▶ **Consegna**
Conta quante righe delle voci riportate sotto contengono la stringa "width", distinguendo tra maiuscole e minuscole. Scrivi soltanto il numero.

▶ **Voci del dataset**
###

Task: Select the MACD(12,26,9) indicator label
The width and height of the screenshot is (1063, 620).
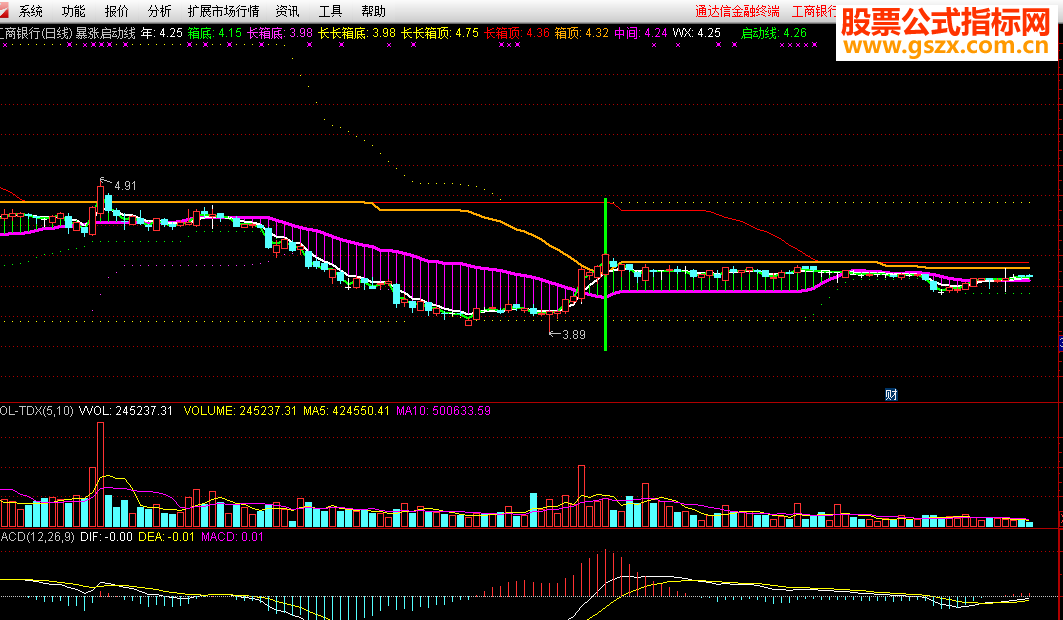Action: (x=36, y=537)
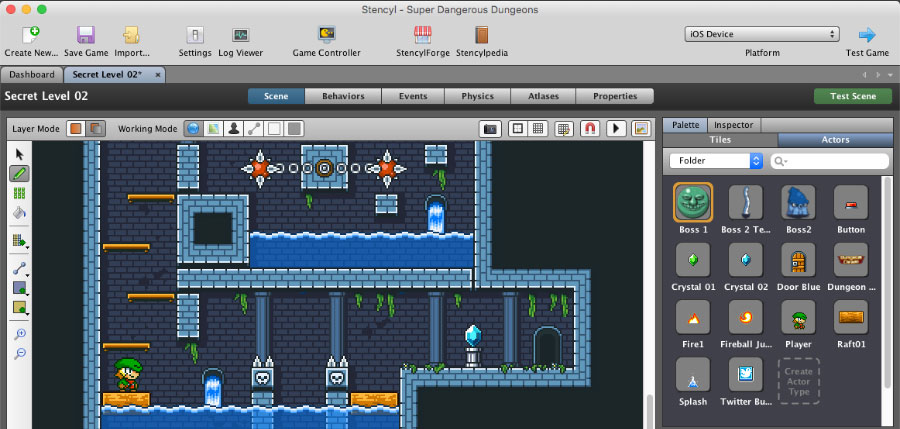Open the Inspector tab
This screenshot has width=900, height=429.
(733, 125)
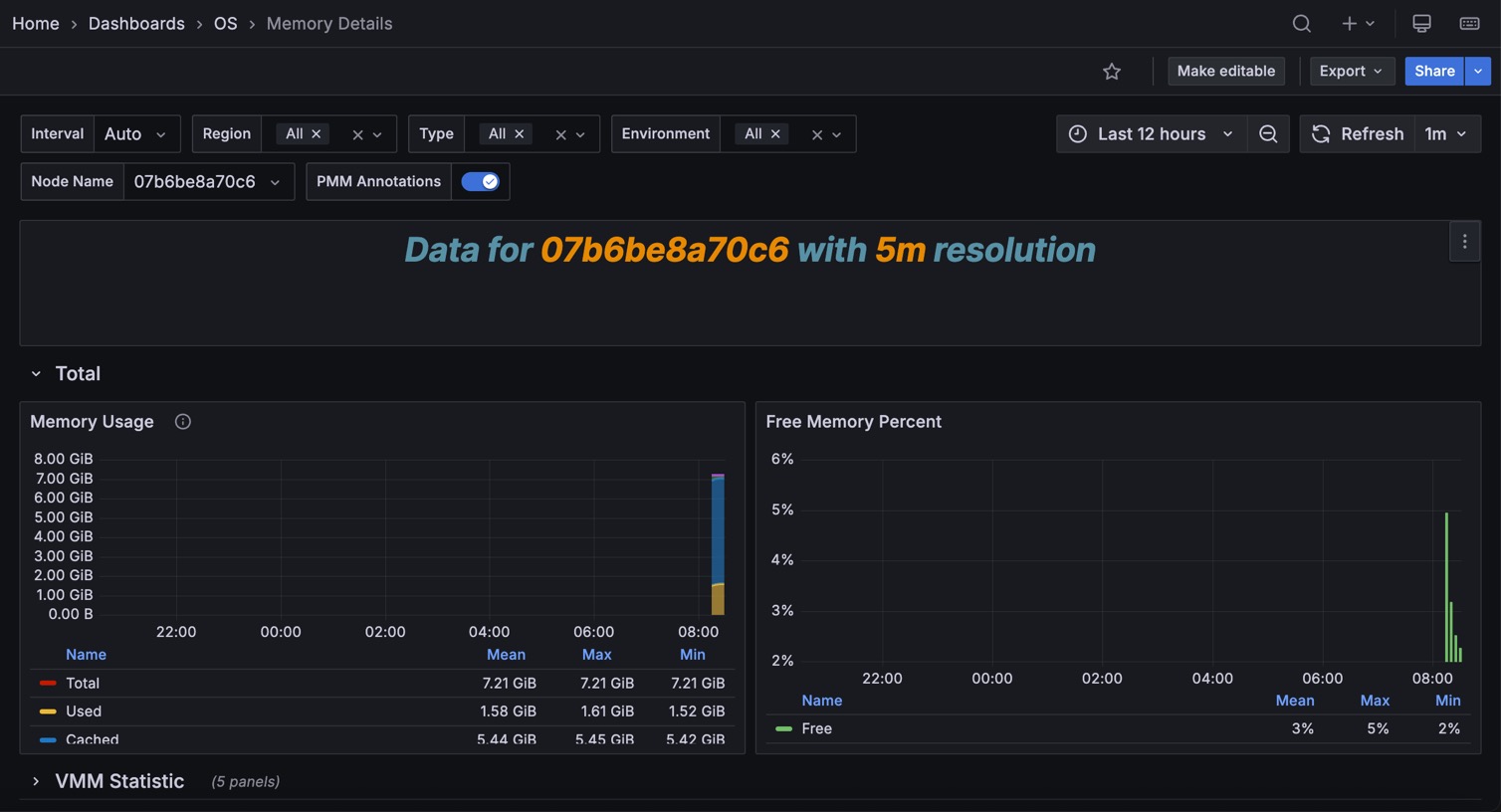Click the Make editable button
The width and height of the screenshot is (1501, 812).
tap(1225, 72)
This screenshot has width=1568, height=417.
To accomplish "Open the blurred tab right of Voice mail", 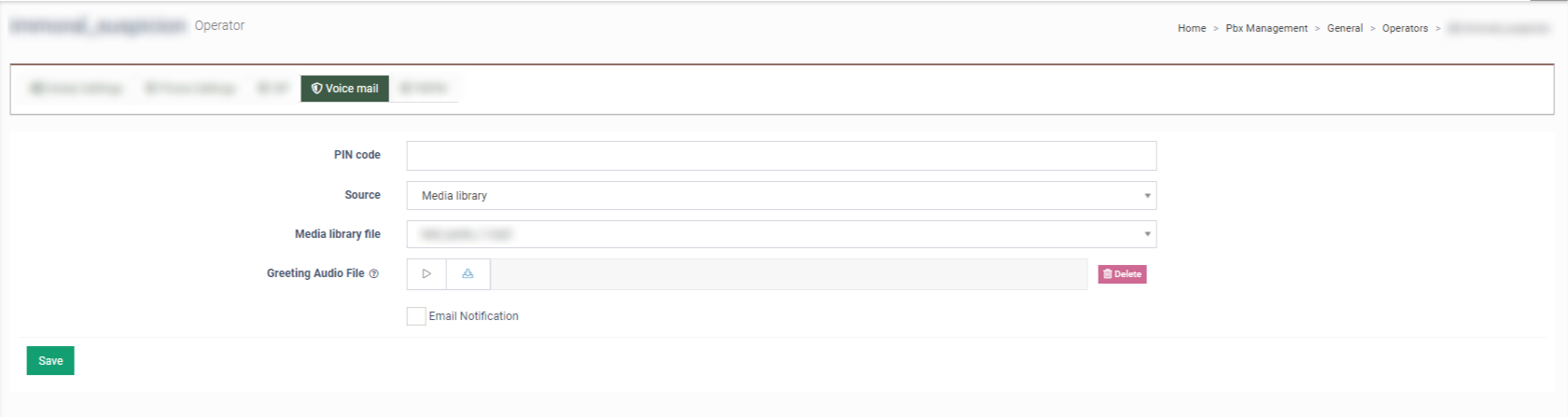I will click(x=424, y=89).
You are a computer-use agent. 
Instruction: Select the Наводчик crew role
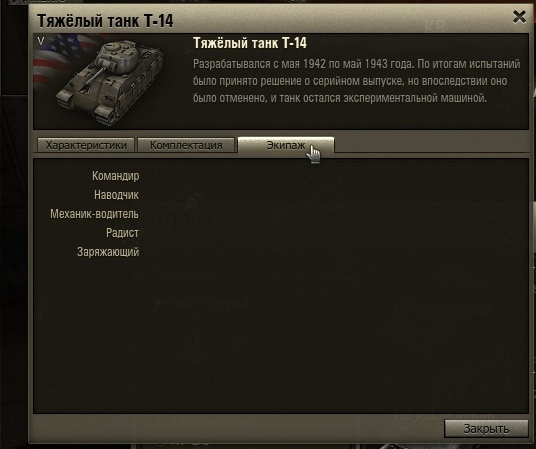(117, 195)
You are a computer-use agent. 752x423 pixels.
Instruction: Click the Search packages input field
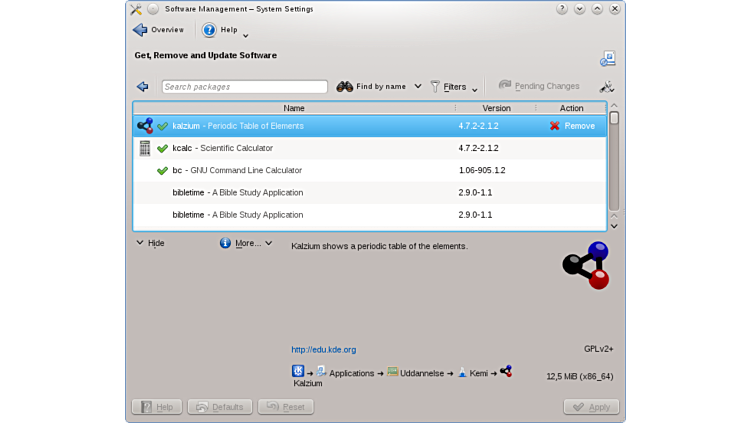[244, 87]
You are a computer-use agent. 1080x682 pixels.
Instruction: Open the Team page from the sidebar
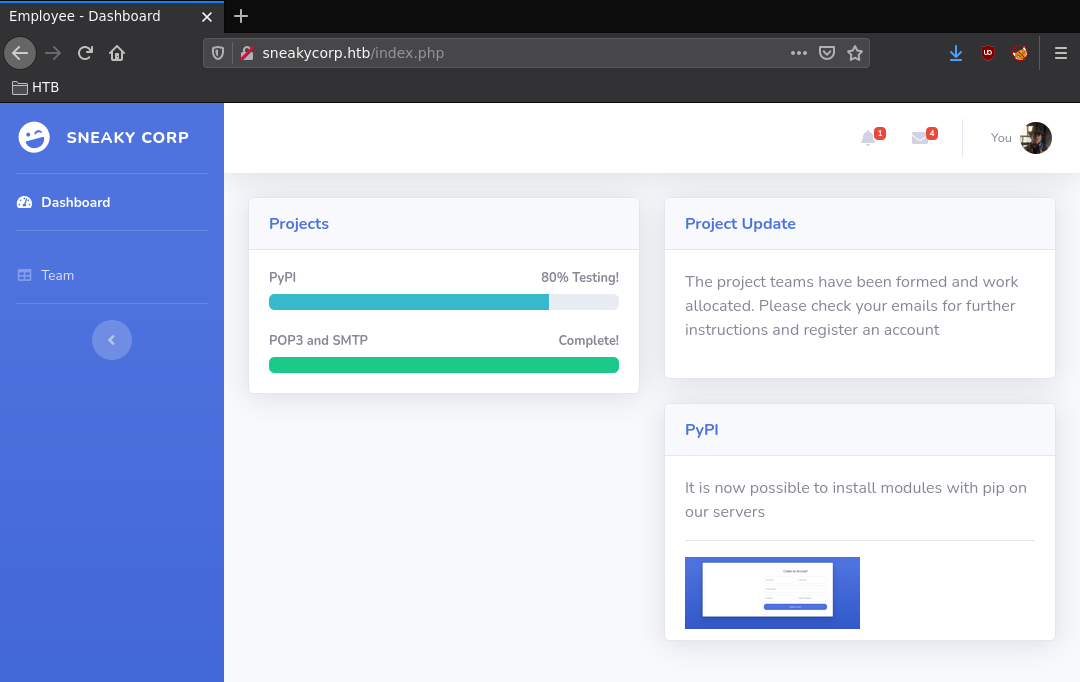pos(57,275)
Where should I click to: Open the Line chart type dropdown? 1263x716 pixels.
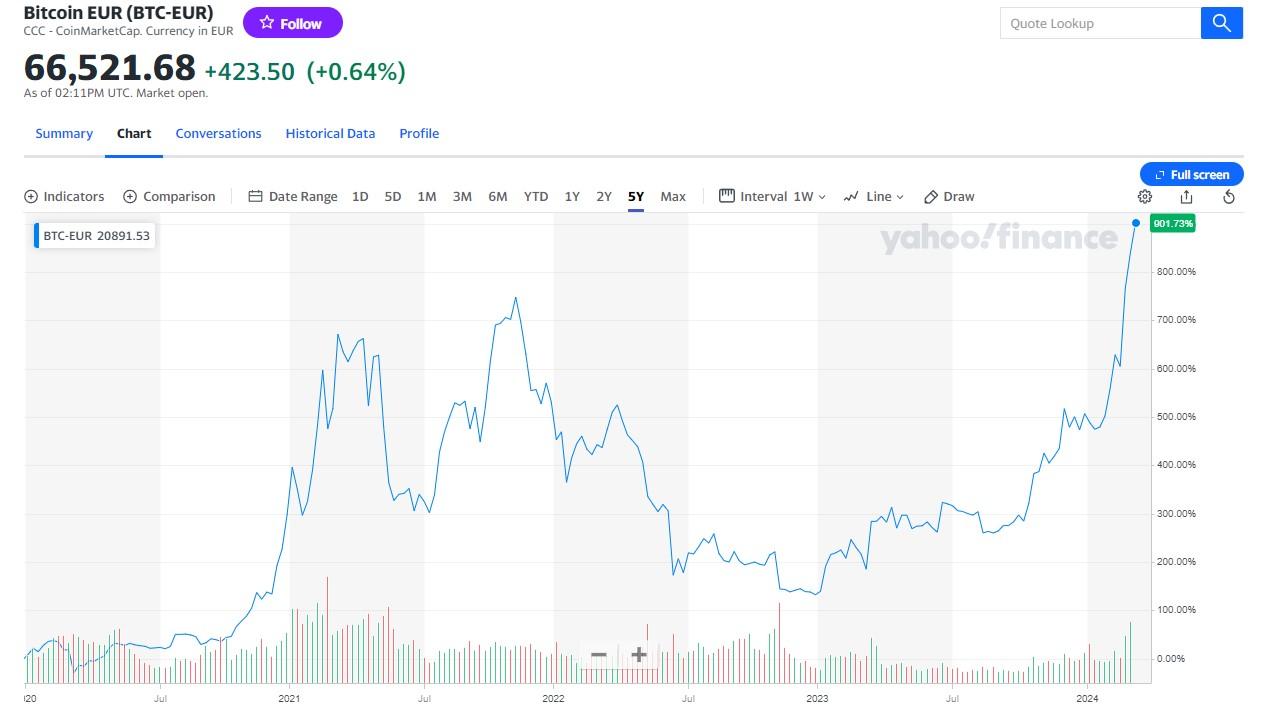click(x=873, y=197)
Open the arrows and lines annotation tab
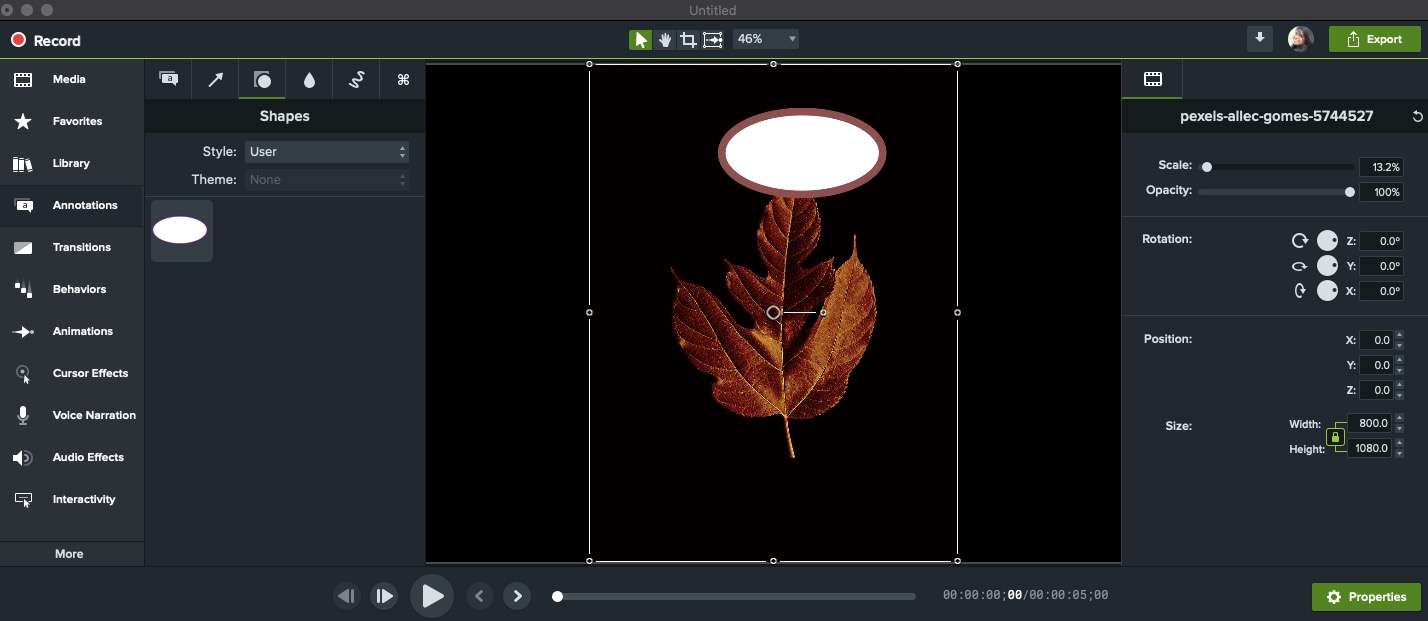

###

▶ **Risposta**
4